In this area, research group Forrester notes that while many security offerings are limited by their crude detection capabilities based on keywords and phrases, these implementations are still well suited to enforcing simple policies around inappropriate dialogue or blatant disclosures of privileged information.
However, attempts to provide more subtle detection are ineffective, and Forrester predicts the emergence of a new breed of information leak prevention products to address this – monitoring, measuring and protecting these information assets, identifying structured information like database records and personal information, as well as more unstructured information like important fragments of a sensitive document and spreadsheets. Moreover, as with encryption implementations, although digital certificate technologies such as PKI have grown, and will continue to grow exponentially, they will do so behind the scenes, becoming essential, but invisible.
On a different note, with enterprises ever fearful about what they can and cannot delete, leaving them with a sizeable amount of information residing in their systems, what is being done to maximise the value that can be derived from all this data?

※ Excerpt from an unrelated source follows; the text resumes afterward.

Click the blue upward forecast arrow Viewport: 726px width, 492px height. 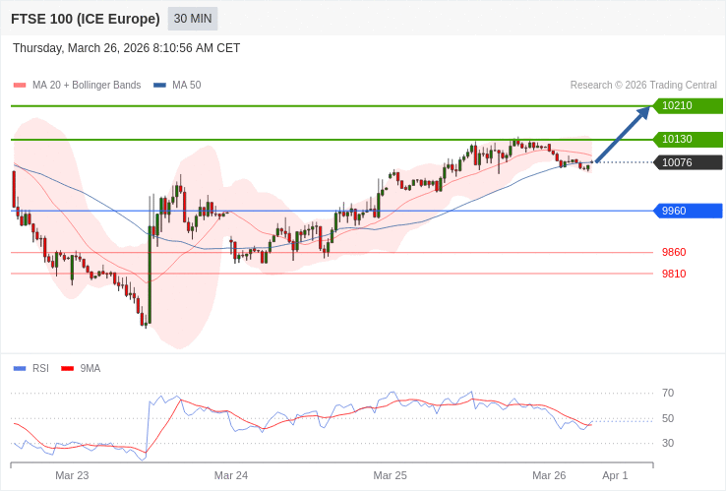tap(623, 134)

At present, very little.
Although awareness about infosec has risen as a critical issue at board level and among executive management, the people at the top continue to focus information security activities on operational and tactical issues, such as those outlined above, at the expense of addressing more strategic concerns.
A growing consideration in this area is the implementation of email or Information Lifecycle Management (ILM), as an initiative for aligning your IT infrastructure and business software applications with the needs and demands of your enterprise. US vendor EMC, with its background in archiving technology, defines ILM as a method of enabling your company to get the most value from information at every point in its lifecycle, at the lowest total cost of ownership. In a nutshell, this means storing the right amount of information in the right place for the right amount of time, based on the volume of that data.
At this point, it should be made clear that while many vendors can promise varying degrees of ILM, ILM itself is a strategy, not a product, and as such it delivers policy-based, application-specific strategies based on the vendor's definition. Such initiatives are currently being championed by the likes of EMC, AXS-One, IBM, Hummingbird, OpenText, Interwoven and FileNet, as well as the traditional security companies such as Symantec.
What we are looking at here are tools for securely archiving multiple servers into a single email repository for easier access, while reducing the time it takes to shift data around and creating smaller backup times and system restores in the event of failure.
For those organisations that already use email management software or similar integrated security appliances, there might already be an option available to implement an additional software module, which could be cheaper and easier to maintain than implementing an entirely new system. Companies which do not already use management software should be looking at options depending on why, and how often, they need to access archived data.
When implemented effectively, ILM can address many goals, such as higher availability of data, lower total cost of ownership, and reduced backup and restore times, while also reacting to the increasing demands of regulatory compliance. As analyst firm Kahn Consulting puts it: "The ability to properly classify information is at the heart of any ILM strategy. Only by knowing what data is, and why it is valuable to the organisation, can good decisions be made about where and how it should be stored."